▶ REQUIREMENT: Please reply with one number only: how many lines in the entries below contain the string "agent".

Dataset entries:

_ _ _

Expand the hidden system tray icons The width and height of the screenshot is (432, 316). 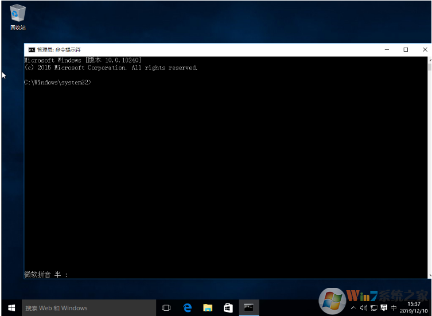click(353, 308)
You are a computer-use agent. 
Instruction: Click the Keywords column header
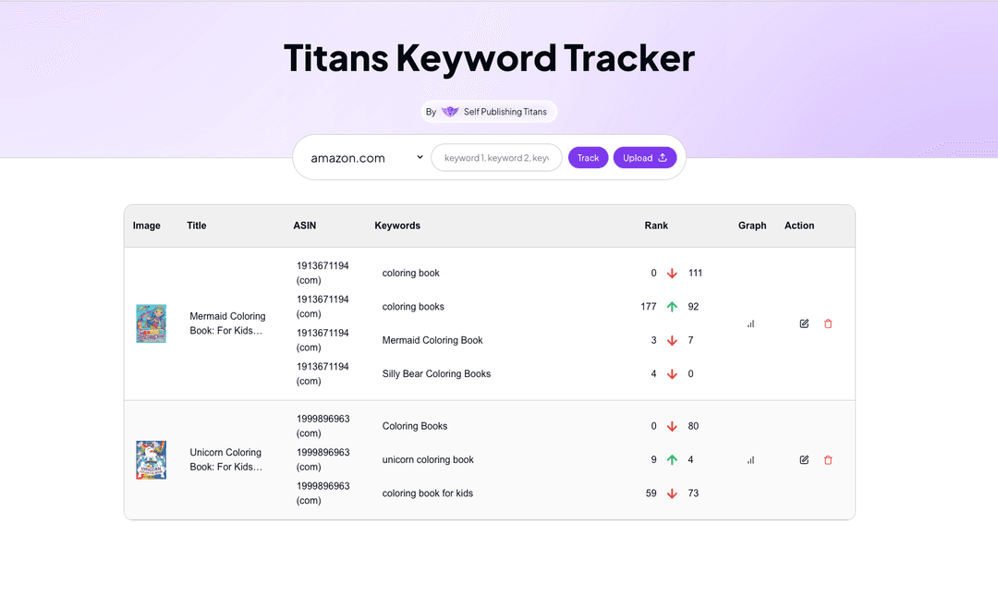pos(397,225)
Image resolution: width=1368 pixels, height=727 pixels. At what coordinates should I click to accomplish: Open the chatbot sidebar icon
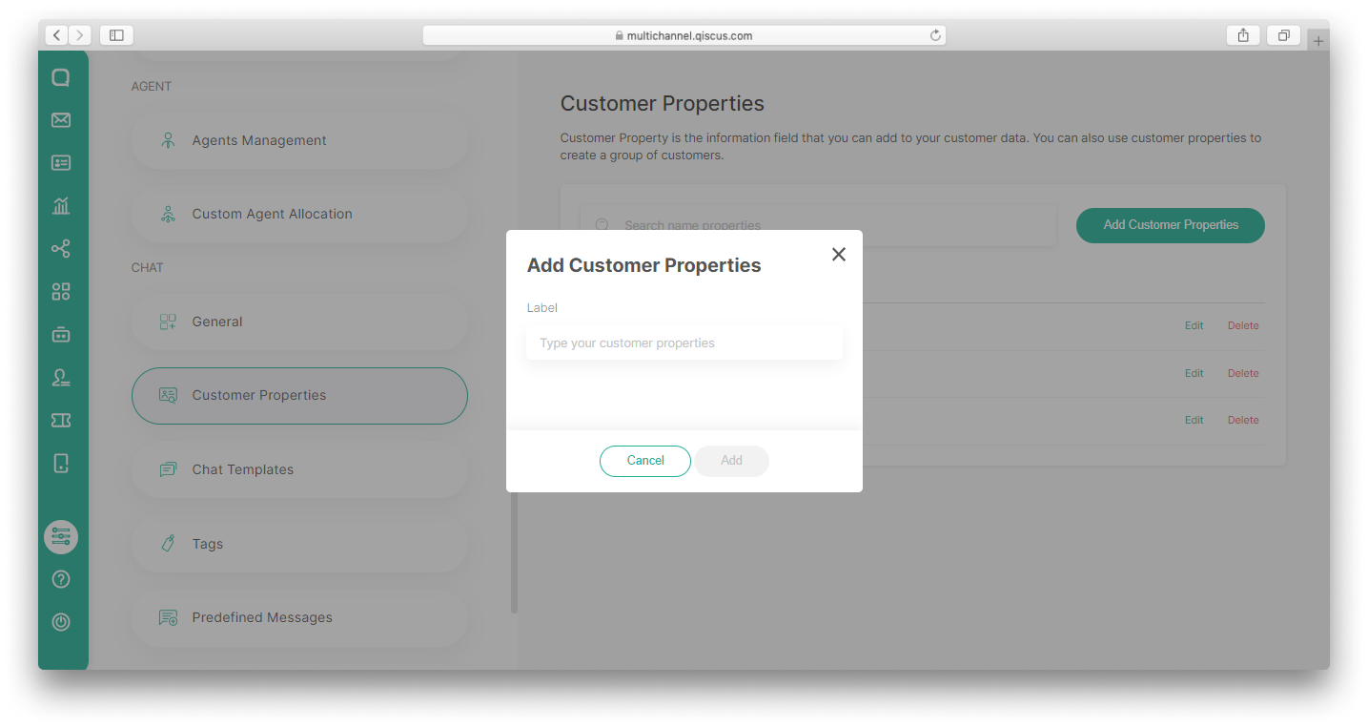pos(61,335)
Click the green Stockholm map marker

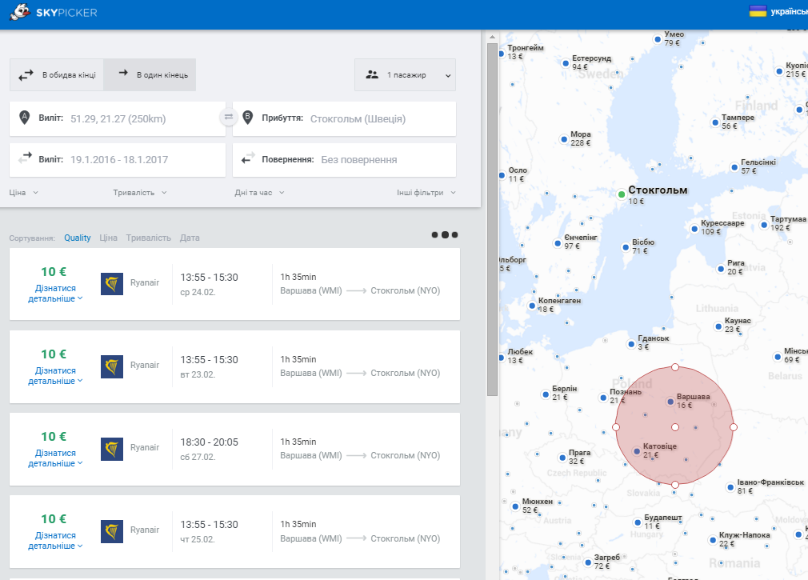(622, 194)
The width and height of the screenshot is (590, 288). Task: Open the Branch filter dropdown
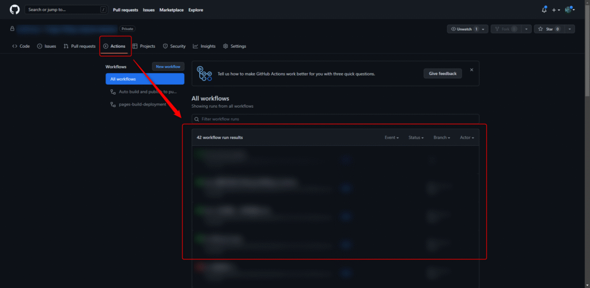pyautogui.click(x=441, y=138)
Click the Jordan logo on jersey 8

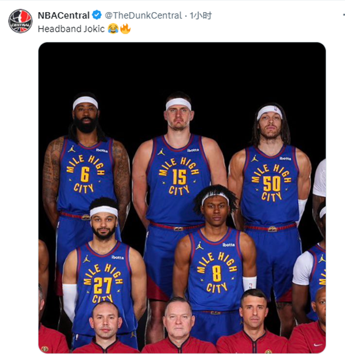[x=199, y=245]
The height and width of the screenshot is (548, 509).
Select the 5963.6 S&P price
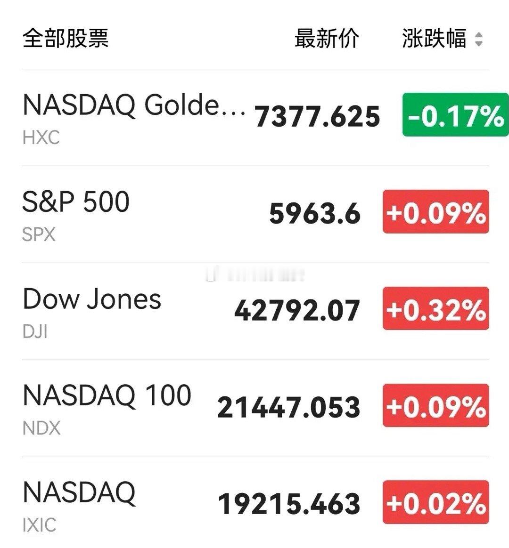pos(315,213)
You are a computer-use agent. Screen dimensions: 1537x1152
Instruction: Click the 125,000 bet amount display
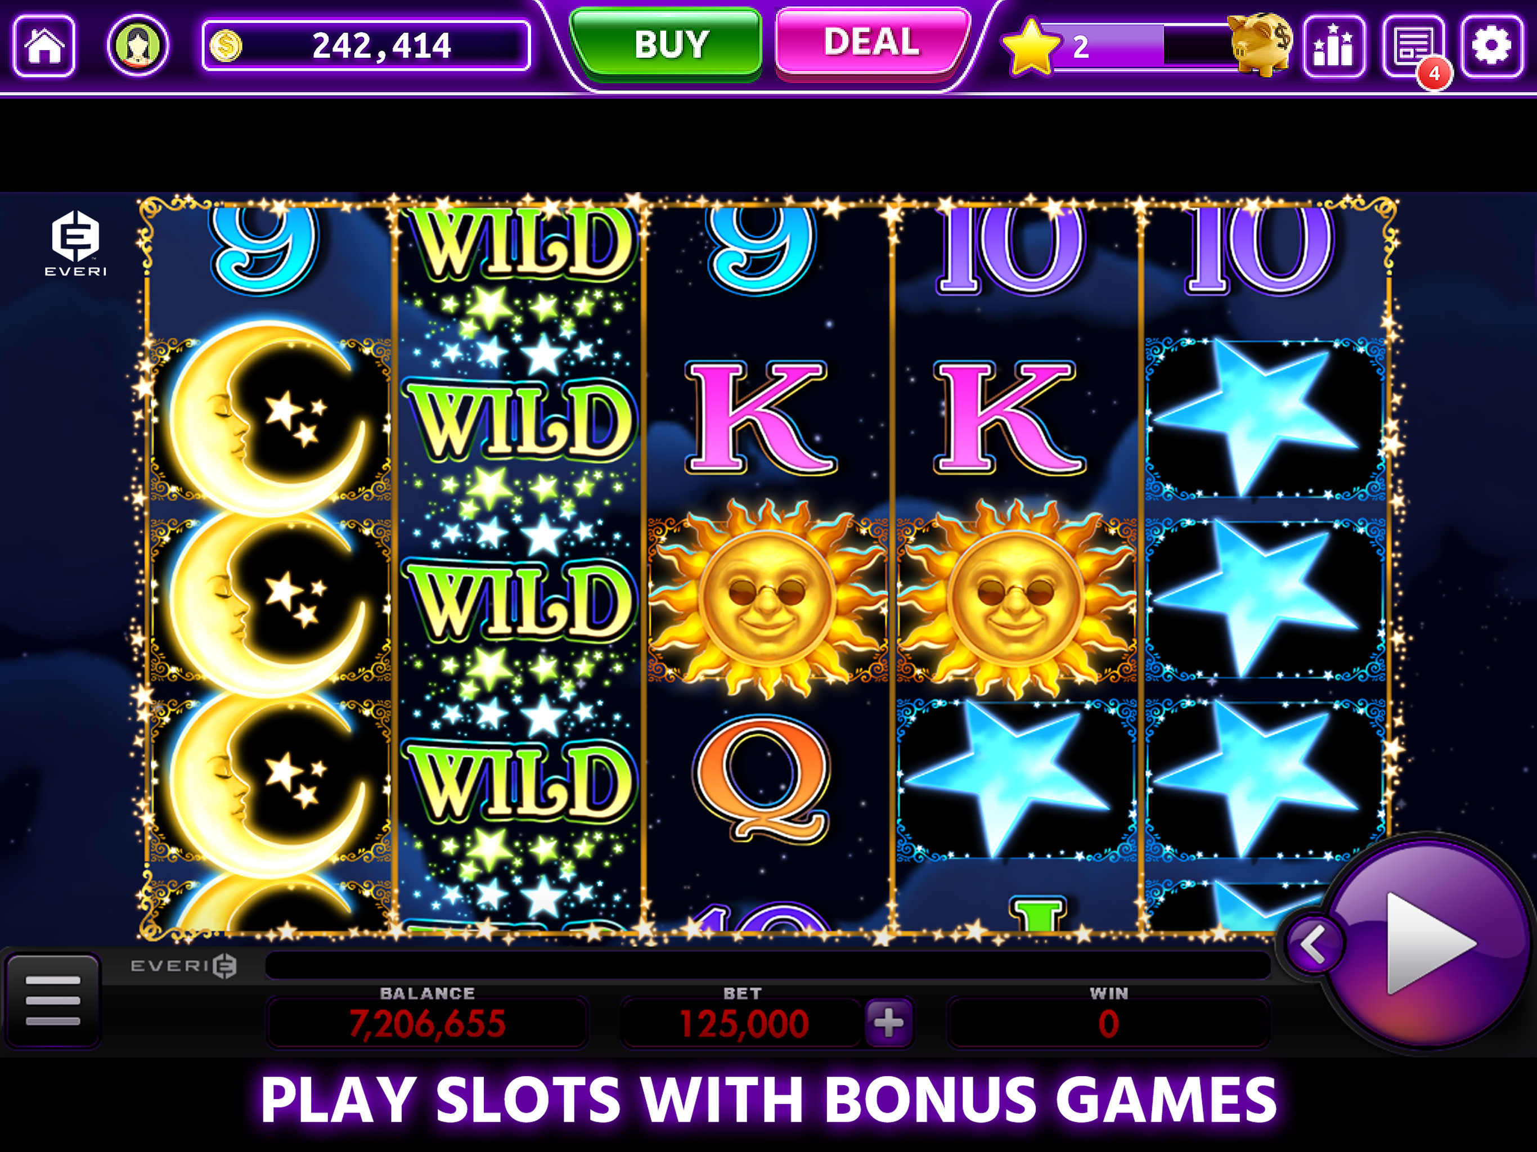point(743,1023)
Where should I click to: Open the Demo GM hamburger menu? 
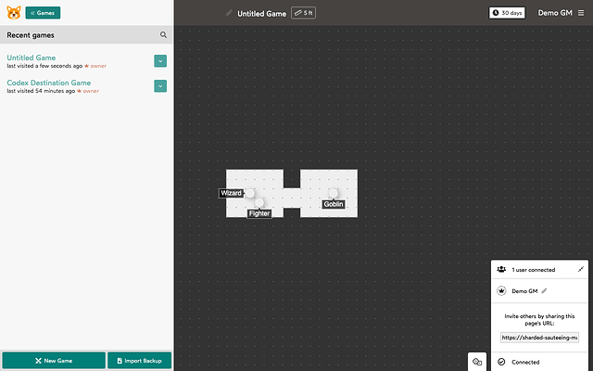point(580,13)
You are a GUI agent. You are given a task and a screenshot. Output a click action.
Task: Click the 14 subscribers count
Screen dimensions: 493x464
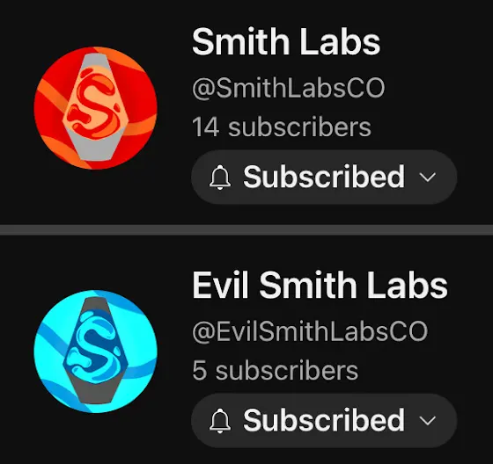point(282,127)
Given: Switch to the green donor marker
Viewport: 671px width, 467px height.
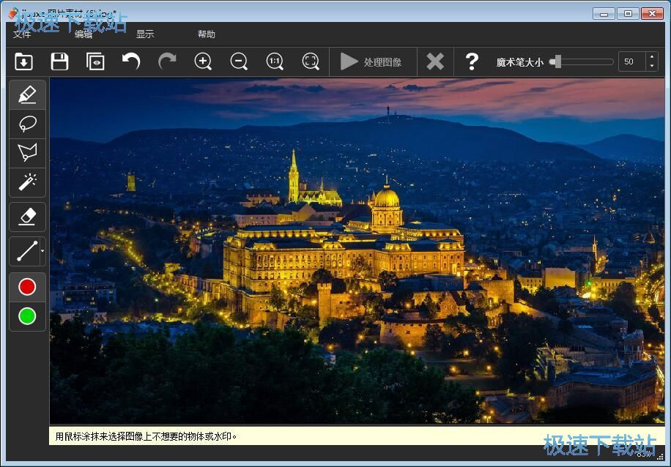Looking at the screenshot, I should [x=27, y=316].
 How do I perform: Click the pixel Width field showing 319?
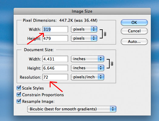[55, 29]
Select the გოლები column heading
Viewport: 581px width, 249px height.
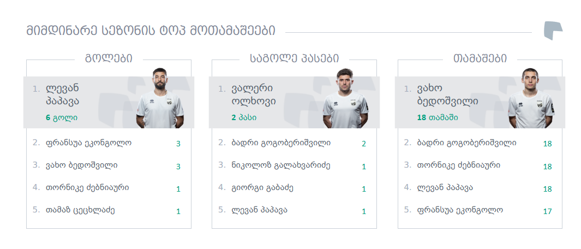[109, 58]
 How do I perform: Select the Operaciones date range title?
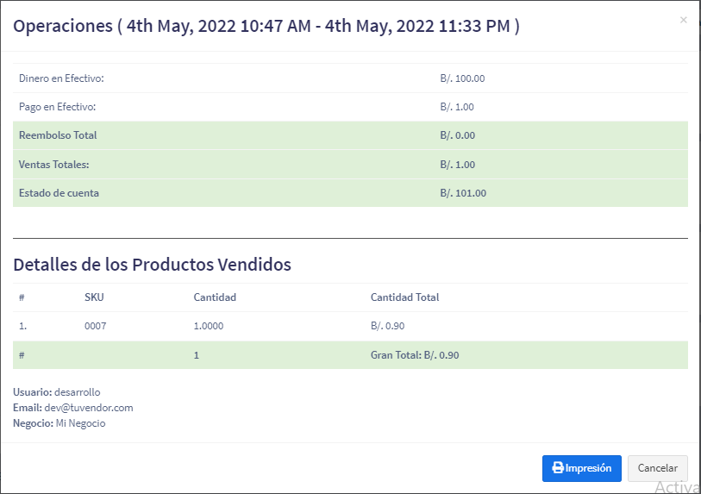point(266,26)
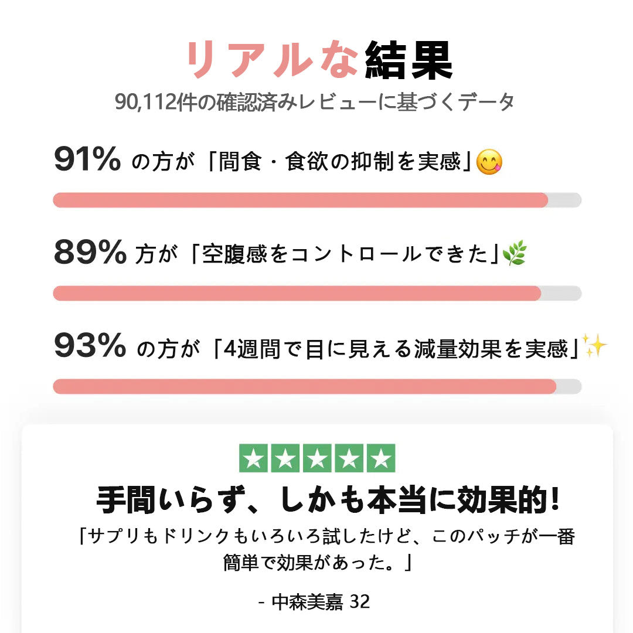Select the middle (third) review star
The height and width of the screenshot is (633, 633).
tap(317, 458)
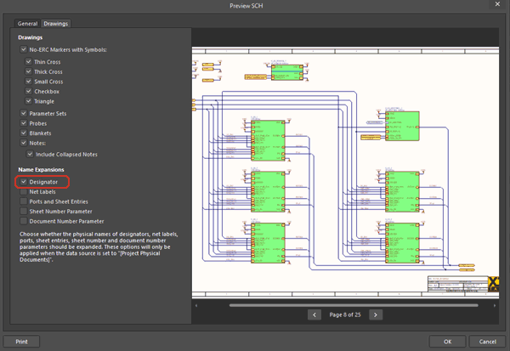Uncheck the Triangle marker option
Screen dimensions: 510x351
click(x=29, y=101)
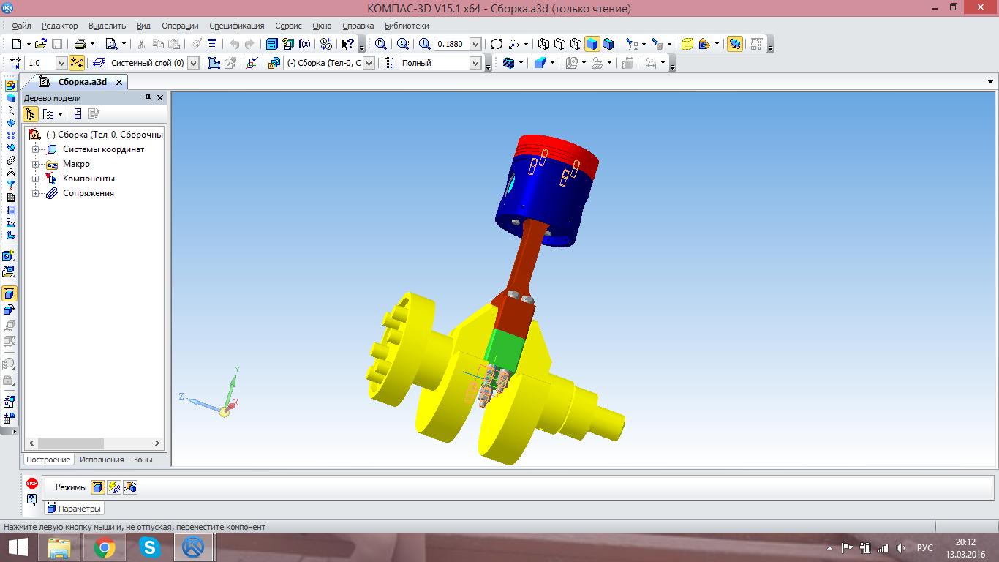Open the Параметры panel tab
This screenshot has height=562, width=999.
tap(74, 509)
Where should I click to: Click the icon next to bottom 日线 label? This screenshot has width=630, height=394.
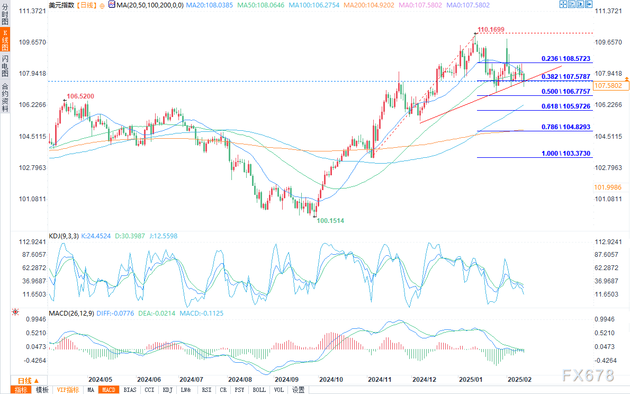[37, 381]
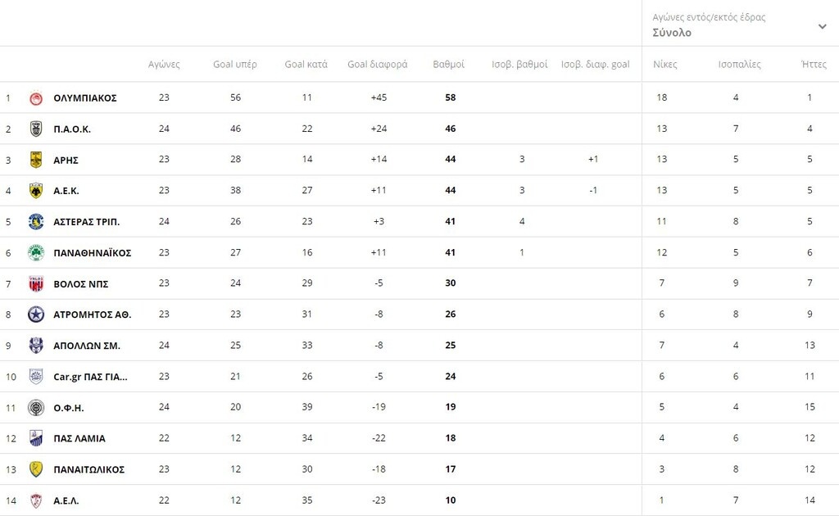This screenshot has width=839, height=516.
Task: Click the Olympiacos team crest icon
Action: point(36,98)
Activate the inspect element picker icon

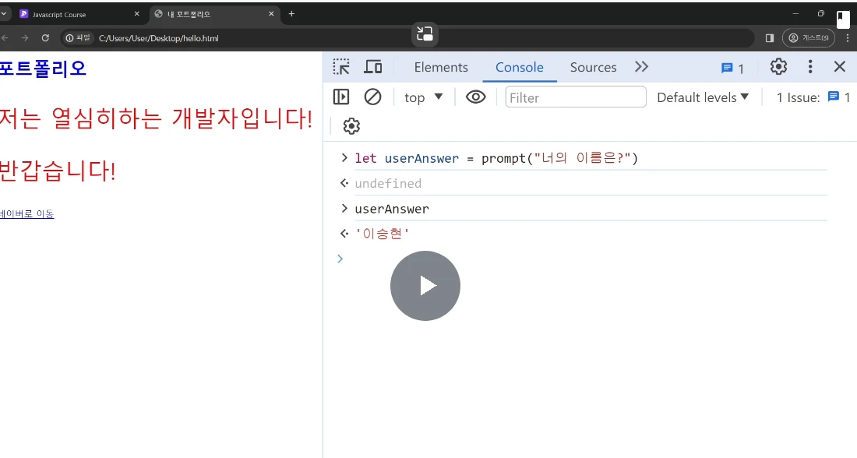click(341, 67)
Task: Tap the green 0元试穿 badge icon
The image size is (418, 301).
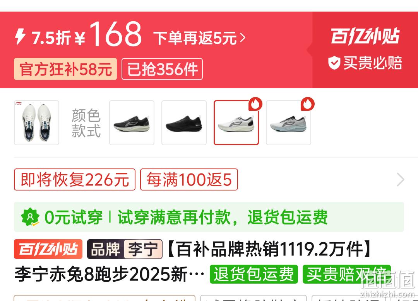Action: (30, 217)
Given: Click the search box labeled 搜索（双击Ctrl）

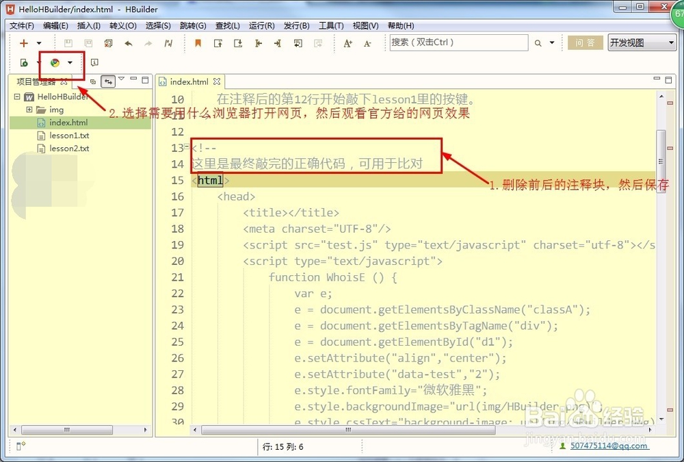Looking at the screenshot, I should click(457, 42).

_ _ _

▶ TASK ANSWER: 3